> Given task 1
Reproduce the passage of the forum thread about timeshares in Korea from "RCI does have" up to and including "access) very often.".

> Excerpt provided
=====
# Anyone Know Of Decent, Tradeable Timeshares In Korea?



## Hoc (Jan 8, 2008)

Just curious.  Looks like we may be going to Korea this fall, and I am trying to find some decent timeshares around Seoul or Kwang Ju into which I can trade.  Does anyone know of any exchange companies that cover this, and any resorts that are at least nice?  I'd rather not pay $2,000+ for a week at a hotel.


----------



## sml2181 (Jan 9, 2008)

You may be just in time for the kimchi festival in Gwangju.

RCI does have Korean timeshares but definately not in Seoul and I don't think there is one in Gwangju. (Just checked - don't see anything.)

In case this is your first time to Seoul:
Depending on where you want or need to be in Seoul and having read your post, I think you might be interested in the Ibis Myeong dong and/or the Best Western. The Ibis does have a fantastic location and rooms can be booked from 90$ or so. The hotel was brand new when we were there the last time (Christmas 2006). We always stay in the Westin Chosun which is less than a  minute walk - the location is absolutely great. In case you did not know yet, you have to expect 21% added to your hotel bills (10% tax and 11% service charge) The Sofitel Ambassador does offer deals (including lounge access) very often.
=====
> Exercise materials
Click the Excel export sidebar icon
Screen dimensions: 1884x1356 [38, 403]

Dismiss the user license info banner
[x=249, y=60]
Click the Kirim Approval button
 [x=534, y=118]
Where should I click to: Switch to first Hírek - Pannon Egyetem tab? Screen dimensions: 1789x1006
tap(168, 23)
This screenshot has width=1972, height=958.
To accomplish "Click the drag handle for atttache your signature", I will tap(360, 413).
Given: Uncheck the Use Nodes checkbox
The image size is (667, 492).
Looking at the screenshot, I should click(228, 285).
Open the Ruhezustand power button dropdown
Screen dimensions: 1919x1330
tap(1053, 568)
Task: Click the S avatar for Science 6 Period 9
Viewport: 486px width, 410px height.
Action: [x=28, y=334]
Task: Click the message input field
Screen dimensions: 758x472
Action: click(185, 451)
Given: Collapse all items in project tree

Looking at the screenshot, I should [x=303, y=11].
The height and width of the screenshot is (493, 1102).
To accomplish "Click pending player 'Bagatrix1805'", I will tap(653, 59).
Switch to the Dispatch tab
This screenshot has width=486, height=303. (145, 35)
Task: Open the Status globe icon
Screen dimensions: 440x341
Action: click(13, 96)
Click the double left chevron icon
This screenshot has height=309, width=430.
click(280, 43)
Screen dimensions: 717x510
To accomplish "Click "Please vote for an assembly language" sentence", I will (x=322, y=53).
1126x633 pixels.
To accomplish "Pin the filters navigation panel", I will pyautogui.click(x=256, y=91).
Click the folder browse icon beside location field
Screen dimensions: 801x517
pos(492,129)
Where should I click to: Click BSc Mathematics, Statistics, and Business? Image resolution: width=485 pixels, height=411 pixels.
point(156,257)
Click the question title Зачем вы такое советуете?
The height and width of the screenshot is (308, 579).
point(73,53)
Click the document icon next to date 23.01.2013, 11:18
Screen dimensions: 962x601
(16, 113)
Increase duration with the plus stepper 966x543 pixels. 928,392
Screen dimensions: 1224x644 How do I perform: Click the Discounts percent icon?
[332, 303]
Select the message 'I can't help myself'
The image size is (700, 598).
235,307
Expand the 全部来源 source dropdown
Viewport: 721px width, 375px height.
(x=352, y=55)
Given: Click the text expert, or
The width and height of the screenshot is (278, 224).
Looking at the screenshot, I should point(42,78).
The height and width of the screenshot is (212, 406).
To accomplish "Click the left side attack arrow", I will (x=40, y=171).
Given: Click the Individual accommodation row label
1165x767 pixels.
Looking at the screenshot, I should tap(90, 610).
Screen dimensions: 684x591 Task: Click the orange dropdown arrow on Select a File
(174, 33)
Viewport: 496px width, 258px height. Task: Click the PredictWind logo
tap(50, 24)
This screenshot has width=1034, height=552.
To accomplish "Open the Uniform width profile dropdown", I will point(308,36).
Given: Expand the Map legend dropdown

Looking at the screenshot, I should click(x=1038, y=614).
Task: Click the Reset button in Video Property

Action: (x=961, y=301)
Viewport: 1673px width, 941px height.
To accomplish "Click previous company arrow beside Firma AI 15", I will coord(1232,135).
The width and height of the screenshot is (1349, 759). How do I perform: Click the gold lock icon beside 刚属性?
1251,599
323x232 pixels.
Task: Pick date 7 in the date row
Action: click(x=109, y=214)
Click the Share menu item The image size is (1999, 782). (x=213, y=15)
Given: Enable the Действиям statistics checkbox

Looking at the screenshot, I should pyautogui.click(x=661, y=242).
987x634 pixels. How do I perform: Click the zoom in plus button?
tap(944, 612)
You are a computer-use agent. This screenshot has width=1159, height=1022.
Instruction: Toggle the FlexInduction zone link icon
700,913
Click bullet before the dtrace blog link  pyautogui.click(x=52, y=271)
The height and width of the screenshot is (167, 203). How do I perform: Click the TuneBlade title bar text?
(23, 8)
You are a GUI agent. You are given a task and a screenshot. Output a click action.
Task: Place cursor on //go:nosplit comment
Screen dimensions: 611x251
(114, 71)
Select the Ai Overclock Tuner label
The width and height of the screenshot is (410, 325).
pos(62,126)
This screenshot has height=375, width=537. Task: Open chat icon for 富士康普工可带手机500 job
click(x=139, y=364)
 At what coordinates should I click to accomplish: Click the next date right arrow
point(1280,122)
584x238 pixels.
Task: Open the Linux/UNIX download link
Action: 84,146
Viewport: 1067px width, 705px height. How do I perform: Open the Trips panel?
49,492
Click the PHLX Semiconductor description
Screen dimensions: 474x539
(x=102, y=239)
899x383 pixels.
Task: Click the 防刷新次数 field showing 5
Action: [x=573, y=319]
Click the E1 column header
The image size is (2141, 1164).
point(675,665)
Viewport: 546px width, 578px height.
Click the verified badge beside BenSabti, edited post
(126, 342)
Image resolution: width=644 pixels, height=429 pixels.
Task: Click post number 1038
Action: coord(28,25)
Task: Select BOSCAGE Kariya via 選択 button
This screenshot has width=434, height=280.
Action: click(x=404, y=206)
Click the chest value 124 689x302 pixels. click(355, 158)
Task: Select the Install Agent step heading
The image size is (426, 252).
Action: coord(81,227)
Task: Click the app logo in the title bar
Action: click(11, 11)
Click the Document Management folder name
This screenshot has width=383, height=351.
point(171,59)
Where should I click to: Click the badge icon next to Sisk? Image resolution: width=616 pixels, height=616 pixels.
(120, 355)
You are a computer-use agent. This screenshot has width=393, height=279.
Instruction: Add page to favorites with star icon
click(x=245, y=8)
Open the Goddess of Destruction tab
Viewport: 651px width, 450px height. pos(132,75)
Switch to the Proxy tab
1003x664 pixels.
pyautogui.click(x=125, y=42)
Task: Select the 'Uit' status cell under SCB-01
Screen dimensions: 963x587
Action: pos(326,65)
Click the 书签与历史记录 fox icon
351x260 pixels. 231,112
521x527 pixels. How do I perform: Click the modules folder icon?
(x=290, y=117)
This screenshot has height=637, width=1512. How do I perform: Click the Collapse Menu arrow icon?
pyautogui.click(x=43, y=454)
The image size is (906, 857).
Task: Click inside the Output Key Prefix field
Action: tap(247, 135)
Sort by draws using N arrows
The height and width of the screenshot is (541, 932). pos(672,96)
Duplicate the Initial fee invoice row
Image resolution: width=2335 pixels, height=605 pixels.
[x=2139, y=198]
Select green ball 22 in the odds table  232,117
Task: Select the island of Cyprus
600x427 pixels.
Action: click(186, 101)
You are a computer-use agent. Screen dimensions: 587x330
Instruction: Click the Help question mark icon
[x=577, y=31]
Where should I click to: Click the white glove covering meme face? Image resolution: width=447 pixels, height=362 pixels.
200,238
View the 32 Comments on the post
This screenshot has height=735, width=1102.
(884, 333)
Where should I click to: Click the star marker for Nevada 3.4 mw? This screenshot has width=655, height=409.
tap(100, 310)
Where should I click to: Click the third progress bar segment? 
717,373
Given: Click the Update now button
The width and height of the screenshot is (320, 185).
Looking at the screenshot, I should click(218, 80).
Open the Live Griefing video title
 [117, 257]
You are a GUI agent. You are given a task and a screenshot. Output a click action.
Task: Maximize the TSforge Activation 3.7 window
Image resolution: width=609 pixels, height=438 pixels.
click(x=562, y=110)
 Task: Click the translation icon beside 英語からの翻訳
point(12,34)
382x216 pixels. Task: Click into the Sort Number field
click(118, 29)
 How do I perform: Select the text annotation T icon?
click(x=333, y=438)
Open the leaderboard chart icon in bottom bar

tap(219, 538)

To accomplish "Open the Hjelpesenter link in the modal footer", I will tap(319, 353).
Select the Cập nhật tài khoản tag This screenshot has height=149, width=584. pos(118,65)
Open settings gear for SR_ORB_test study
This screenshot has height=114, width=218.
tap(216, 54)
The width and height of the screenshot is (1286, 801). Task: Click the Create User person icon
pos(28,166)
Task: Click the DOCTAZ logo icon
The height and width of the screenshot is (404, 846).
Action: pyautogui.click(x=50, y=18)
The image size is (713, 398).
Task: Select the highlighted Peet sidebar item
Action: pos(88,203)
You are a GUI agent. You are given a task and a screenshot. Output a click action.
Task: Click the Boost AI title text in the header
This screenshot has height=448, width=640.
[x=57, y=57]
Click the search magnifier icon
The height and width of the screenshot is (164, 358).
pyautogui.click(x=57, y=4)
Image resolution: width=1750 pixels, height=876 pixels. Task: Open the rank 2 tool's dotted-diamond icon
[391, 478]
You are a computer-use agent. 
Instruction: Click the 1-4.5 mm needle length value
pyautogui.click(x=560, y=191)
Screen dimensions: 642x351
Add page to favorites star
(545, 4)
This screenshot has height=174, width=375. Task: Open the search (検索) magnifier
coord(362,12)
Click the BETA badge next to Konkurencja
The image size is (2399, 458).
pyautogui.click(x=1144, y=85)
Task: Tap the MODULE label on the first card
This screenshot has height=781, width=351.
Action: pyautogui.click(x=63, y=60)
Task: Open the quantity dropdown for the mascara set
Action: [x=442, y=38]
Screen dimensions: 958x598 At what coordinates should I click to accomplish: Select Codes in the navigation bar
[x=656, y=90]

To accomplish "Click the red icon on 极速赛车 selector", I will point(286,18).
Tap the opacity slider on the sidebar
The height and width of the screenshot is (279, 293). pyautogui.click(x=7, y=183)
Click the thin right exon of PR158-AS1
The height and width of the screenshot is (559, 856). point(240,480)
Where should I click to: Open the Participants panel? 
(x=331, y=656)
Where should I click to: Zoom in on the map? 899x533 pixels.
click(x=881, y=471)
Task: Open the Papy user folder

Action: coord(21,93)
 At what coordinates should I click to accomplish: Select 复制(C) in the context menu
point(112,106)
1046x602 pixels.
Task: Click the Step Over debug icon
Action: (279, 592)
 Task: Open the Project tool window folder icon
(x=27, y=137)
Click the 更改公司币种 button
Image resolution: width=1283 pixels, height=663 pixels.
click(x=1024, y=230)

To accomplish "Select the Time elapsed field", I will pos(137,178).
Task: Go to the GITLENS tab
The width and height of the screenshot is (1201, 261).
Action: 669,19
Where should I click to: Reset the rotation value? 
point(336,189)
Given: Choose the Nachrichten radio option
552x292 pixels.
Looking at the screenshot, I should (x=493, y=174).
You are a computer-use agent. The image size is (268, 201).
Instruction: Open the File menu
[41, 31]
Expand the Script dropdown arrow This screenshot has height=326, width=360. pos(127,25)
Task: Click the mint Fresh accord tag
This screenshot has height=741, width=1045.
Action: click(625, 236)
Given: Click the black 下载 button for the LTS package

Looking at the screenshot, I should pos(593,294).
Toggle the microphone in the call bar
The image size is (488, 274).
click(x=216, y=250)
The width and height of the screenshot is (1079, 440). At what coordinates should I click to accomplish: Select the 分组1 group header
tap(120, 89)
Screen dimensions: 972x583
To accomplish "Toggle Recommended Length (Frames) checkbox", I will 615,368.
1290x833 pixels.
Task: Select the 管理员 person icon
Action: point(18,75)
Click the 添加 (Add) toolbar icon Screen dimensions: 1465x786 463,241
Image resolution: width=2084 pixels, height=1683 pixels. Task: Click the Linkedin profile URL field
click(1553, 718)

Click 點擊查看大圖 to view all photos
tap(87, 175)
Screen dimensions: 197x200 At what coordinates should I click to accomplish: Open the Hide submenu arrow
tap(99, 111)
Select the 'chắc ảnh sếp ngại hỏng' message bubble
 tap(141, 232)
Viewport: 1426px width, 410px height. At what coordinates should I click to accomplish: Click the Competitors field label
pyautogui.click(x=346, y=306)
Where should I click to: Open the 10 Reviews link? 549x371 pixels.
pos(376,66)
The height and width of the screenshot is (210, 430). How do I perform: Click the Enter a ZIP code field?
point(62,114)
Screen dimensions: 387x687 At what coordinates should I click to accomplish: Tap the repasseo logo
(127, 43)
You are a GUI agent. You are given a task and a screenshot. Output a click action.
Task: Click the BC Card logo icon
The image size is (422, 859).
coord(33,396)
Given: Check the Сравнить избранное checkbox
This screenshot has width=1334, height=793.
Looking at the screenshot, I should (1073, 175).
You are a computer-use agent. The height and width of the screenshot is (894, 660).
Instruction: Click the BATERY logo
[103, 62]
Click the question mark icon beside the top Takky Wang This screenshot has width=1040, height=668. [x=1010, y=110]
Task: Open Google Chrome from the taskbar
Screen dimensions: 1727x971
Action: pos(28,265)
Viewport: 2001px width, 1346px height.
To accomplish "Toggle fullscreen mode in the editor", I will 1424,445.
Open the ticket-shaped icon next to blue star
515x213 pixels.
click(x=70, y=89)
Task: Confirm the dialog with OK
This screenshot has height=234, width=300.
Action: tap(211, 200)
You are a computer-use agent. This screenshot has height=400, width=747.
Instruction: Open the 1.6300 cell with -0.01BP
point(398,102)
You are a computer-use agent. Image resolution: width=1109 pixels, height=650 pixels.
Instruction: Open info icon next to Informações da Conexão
=====
> Given task 2
Update the records from the line with "How do I perform: Select" up to and including the line with "pos(28,166)", changing "Open" to "Launch" and leaving the rest as it is. Return only those lines.

> Exercise result 1
RCI does have Korean timeshares but definately not in Seoul and I don't think there is one in Gwangju. (Just checked - don't see anything.)

In case this is your first time to Seoul:
Depending on where you want or need to be in Seoul and having read your post, I think you might be interested in the Ibis Myeong dong and/or the Best Western. The Ibis does have a fantastic location and rooms can be booked from 90$ or so. The hotel was brand new when we were there the last time (Christmas 2006). We always stay in the Westin Chosun which is less than a  minute walk - the location is absolutely great. In case you did not know yet, you have to expect 21% added to your hotel bills (10% tax and 11% service charge) The Sofitel Ambassador does offer deals (including lounge access) very often.

> Exercise result 2
 How do I perform: Select the text annotation T icon?
click(x=333, y=438)
Launch the leaderboard chart icon in bottom bar

tap(219, 538)

To accomplish "Launch the Hjelpesenter link in the modal footer", I will tap(319, 353).
Select the Cập nhật tài khoản tag This screenshot has height=149, width=584. pos(118,65)
Launch settings gear for SR_ORB_test study
This screenshot has height=114, width=218.
tap(216, 54)
The width and height of the screenshot is (1286, 801). Task: Click the Create User person icon
pos(28,166)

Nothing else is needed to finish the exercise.